The Phase 1 clinical trial is designed to evaluate the safety, reactogenicity, and immunogenicity of ARCT-2304 as a potential vaccine to protect against the highly pathogenic H5N1 avian influenza.

"Arcturus is actively engaged with the U.S. government to prepare for the next pandemic, and clearance to proceed into the clinic with our STARR® self-amplifying mRNA technology is a key step in this important process,” said Joseph Payne, President & CEO of Arcturus Therapeutics. “The Phase 1 clinical trial is designed to evaluate the safety, reactogenicity, and immunogenicity of ARCT-2304 as a potential vaccine to protect against the highly pathogenic H5N1 avian influenza.”

About ARCT-2304

ARCT-2304 is a sa-mRNA vaccine candidate formulated within a lipid nanoparticle (LNP).

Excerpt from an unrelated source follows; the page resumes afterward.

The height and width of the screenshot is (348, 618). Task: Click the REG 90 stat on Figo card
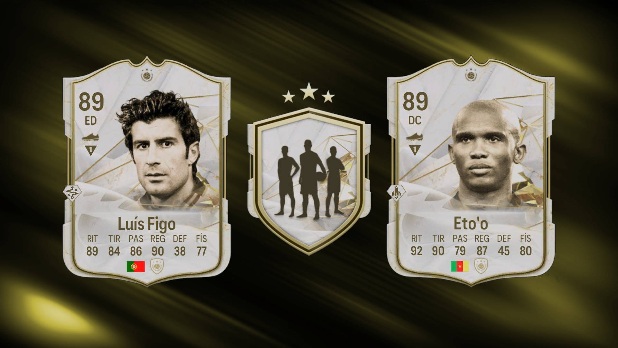coord(158,245)
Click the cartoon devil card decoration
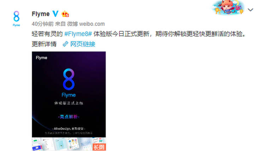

The sa-mRNA vaccine candidate is designed to make many copies of mRNA within the host cell after intramuscular injection to achieve enhanced expression of haemagglutinin (HA) and neuraminidase (NA) antigens, thereby enabling lower doses than conventional mRNA vaccines. Utilizing a mRNA-based platform for pandemic influenza vaccine development offers further options for meeting domestic vaccine manufacturing surge capacity goals. The technology may make vaccines available much sooner than egg- and cell-based technologies. The lyophilized vaccine formulation is stable in refrigerators, thereby simplifying cold-chain storage and reducing distribution risks.